Estafania Doñate is waiting for me at the Manjares de la Tierra, a truffle shop and conservation business in the middle of the village. ‘This,’ she says pointing to the shop’s products, truffle sliced and conserved in oil, truffle preserved in brandy, fresh black truffle vacuum packed, jars of cream cheese with black truffle, ‘is what is keeping this village alive.’
Black truffle, tuber melanosporum, has always grown wild in this area but, unlike Perigord in France, it was only until recently that it was appreciated by its inhabitants. ‘My great grandparents called it the black potato and didn’t ever think much about it, but more recently we realised that not only was it an amazing product, but that here in a place where almost nothing grows is the ideal place to cultivate it.’
To grow black truffles requires a host tree, which the underground fungus can live round; in Sarrión’s case, the whole area surrounding the village over the past forty years or so has become fields of holm oak. All of the oaks start off as inoculated seedlings, allowing the fungi to grow in the root zones and they are planted and left for ten years to allow the truffles to start growing.
‘What happened here with the wild truffle,’ Estefania’s husband Marius tells me, ‘is that due to over hunting and also due to less human activity in the region as more and more people left, the wild black truffles grew less and less frequently and became harder to find, but by then we had learned how to cultivate it.’
Marius works alone in a field of holm oaks accompanied only by his English pointer, Cannoli. ‘You can use almost any type of dog to hunt truffles with,’ he tells me. ‘Training them can take any length of time from two days to more than two years – it completely depends on the dog. The main thing is to train the dog not to damage or eat the truffles.’

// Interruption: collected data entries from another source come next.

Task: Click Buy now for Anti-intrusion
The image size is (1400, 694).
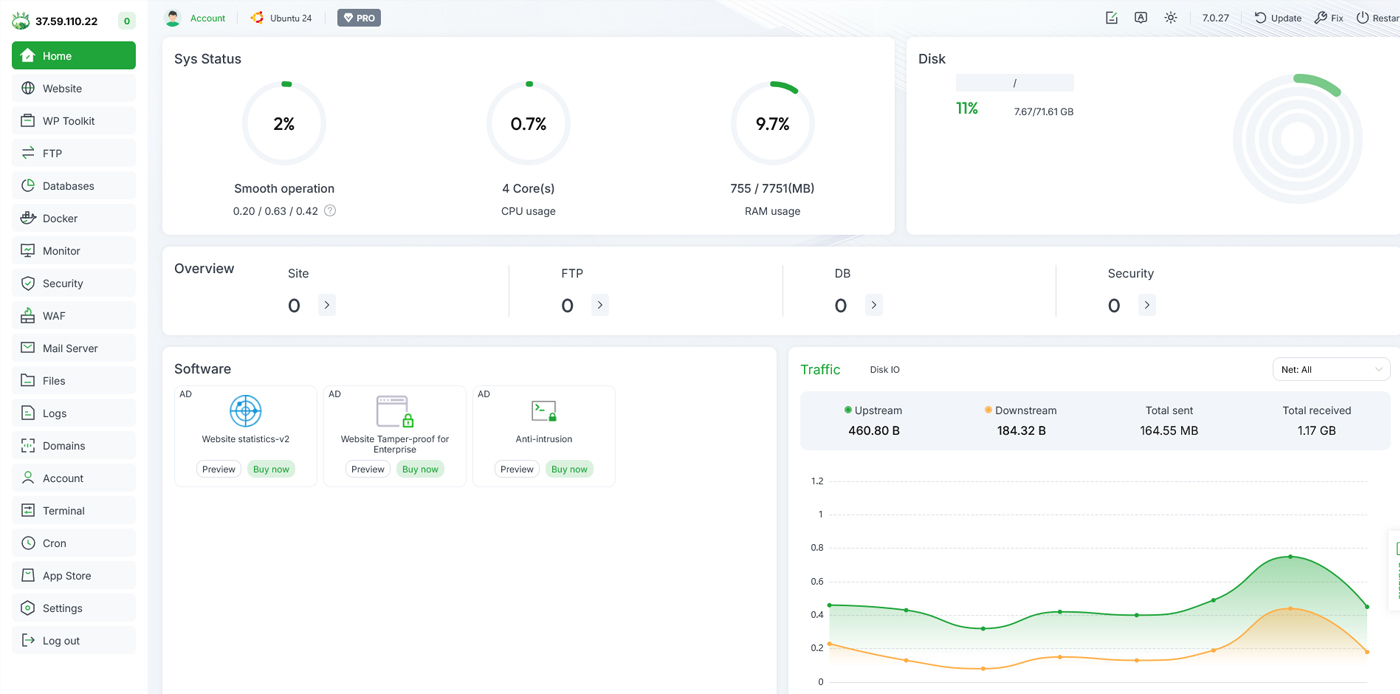Action: click(569, 469)
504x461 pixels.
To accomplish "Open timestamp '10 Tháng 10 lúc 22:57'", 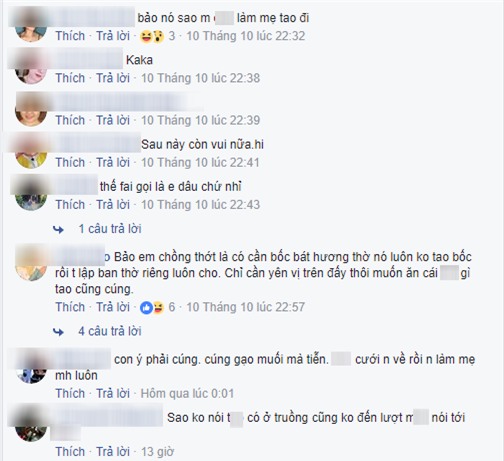I will click(245, 307).
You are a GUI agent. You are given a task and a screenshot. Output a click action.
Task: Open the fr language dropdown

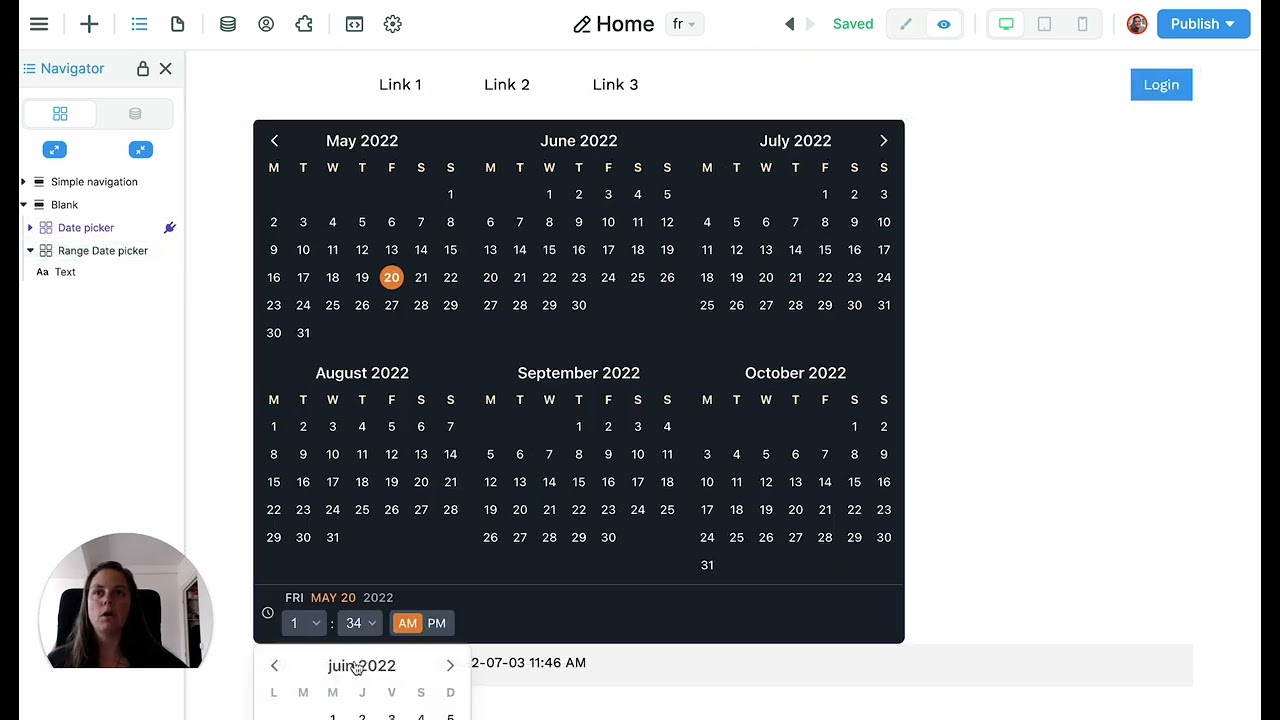coord(684,24)
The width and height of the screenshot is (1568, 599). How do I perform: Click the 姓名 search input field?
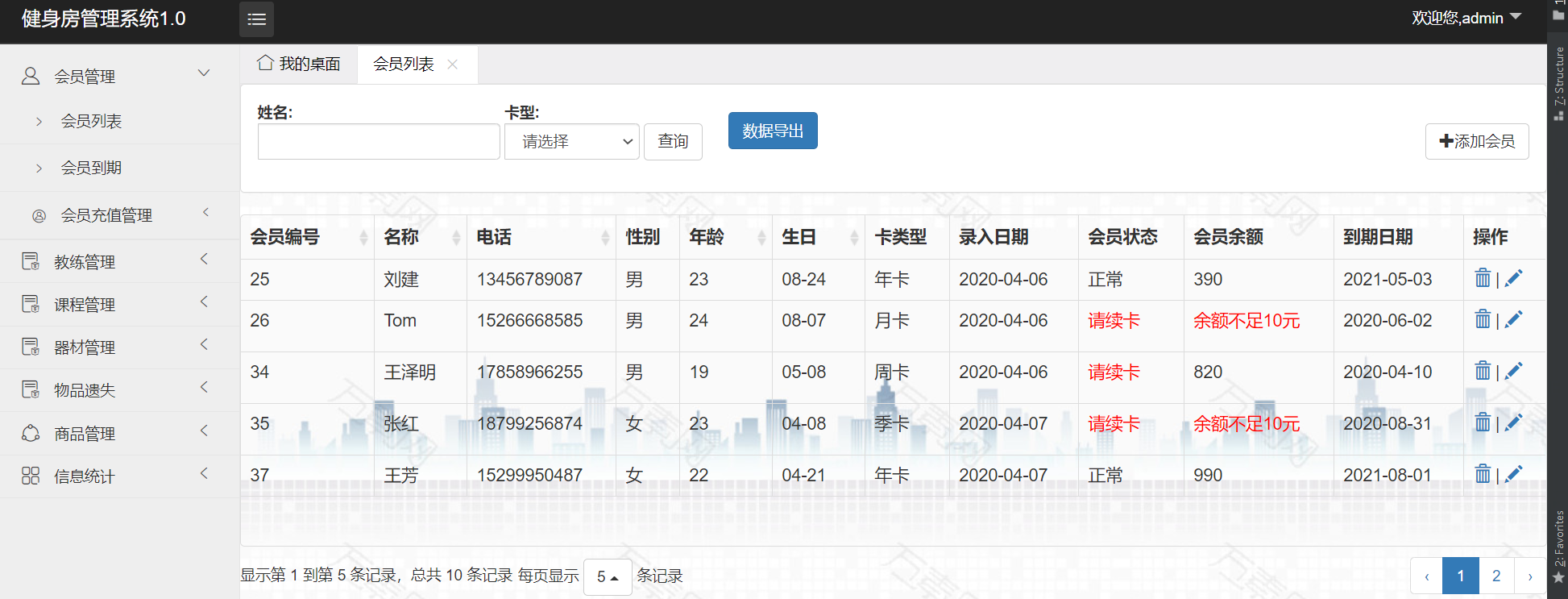[378, 142]
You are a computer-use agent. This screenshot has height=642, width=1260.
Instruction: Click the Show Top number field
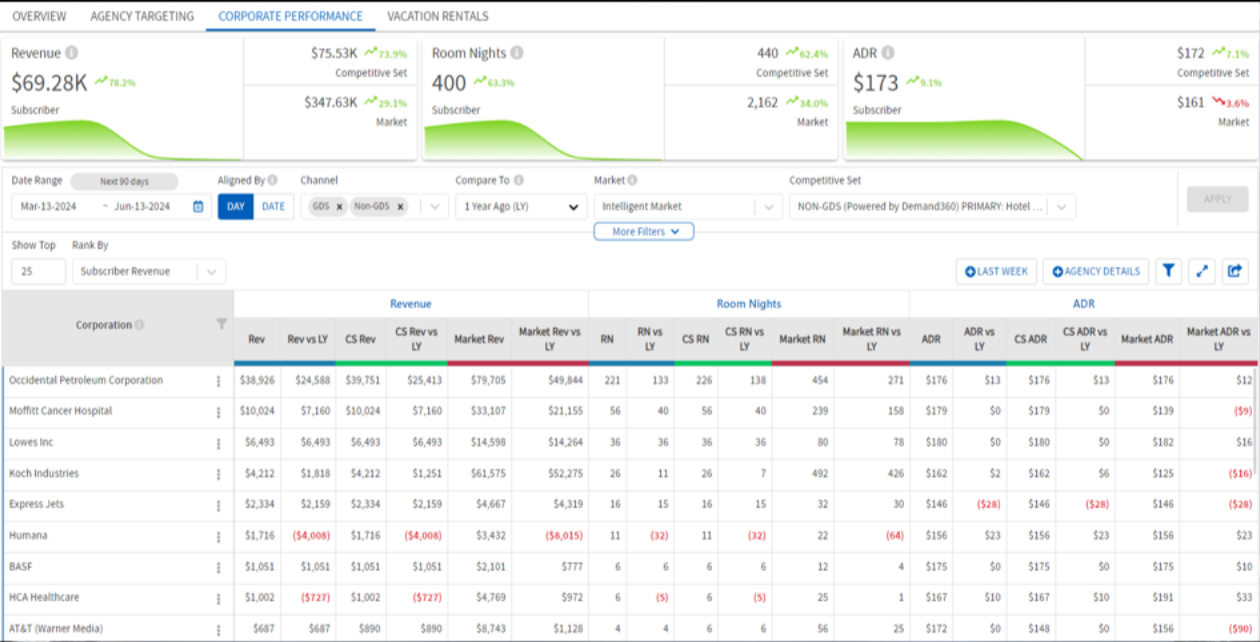(38, 271)
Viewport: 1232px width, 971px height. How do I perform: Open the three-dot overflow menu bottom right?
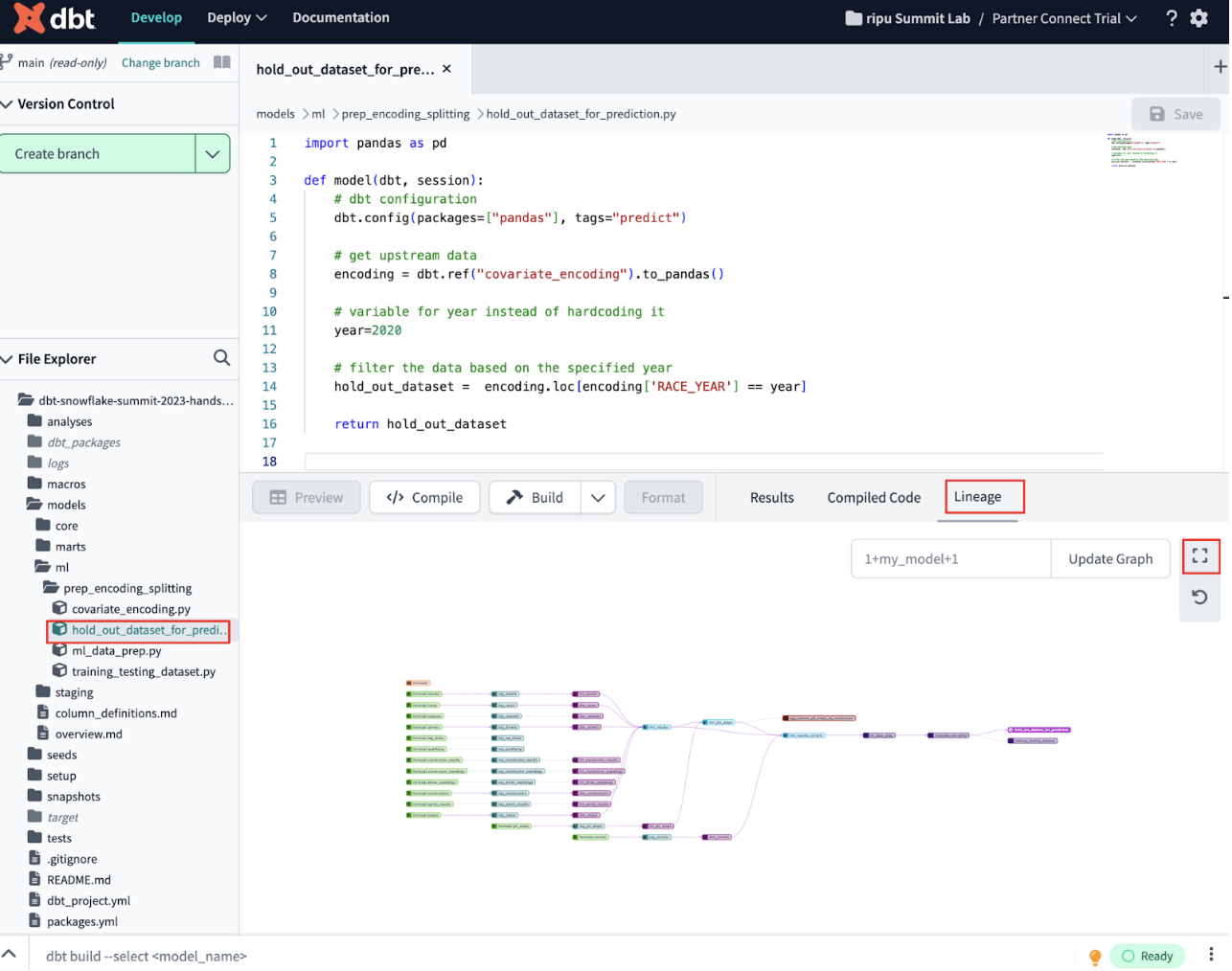click(1211, 956)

Cannoli runs round the field sniffing out mature truffles and scrapes at the ground and barks when he locates one. Marius then walks over to Cannoli to give him a treat to stop him scraping, and then with a knee cushion and a trowel, he gets on his knees and starts digging. ‘This is my job eight hours a day, five days a week during the truffle season, from 15th November to 15th March,’ he tells me. ‘When I am not digging I am checking the irrigation system, checking for pests - rabbits like both eating truffles and the water pipes, while moles dig holes as they come for the acorns and can disturb both the truffles and the pipes - and keeping the trees and the ground as healthy as possible for truffle growing.’
One person with a dog and a trowel can cover about five hectares of ground in a week and each active hectare yields about 80kg of truffles. The truffles are then sold to a processor, which cleans and categorises them. One of these processors is Doñate, which is owned by some of Estafania cousins, ‘I have ten first cousins, all of whom live here in the village. That’s unheard of in rural Spain, but we all make a living off black truffle,’ she says. Inside the tiny processor her cousin tells me that she is a qualified teacher but would rather live in Sarrión and have the quality of life she has there than teach in a school in another area of Spain. Later that day when I am in the tiny capital of Teruel I mention to someone where I have been. ‘Did you see how much care they take with the truffle and how well their village is doing? It’s amazing. Other places are trying to copy them but truffle is really hard to cultivate and it seems that Sarrión, the place where nothing could ever grow, is the best place for it.’
I thought about Marius in his field with a smile on his face pointing to the surrounding fields full of oak trees saying, ‘it’s as if we suddenly won the lottery,’ and I couldn’t help but agree.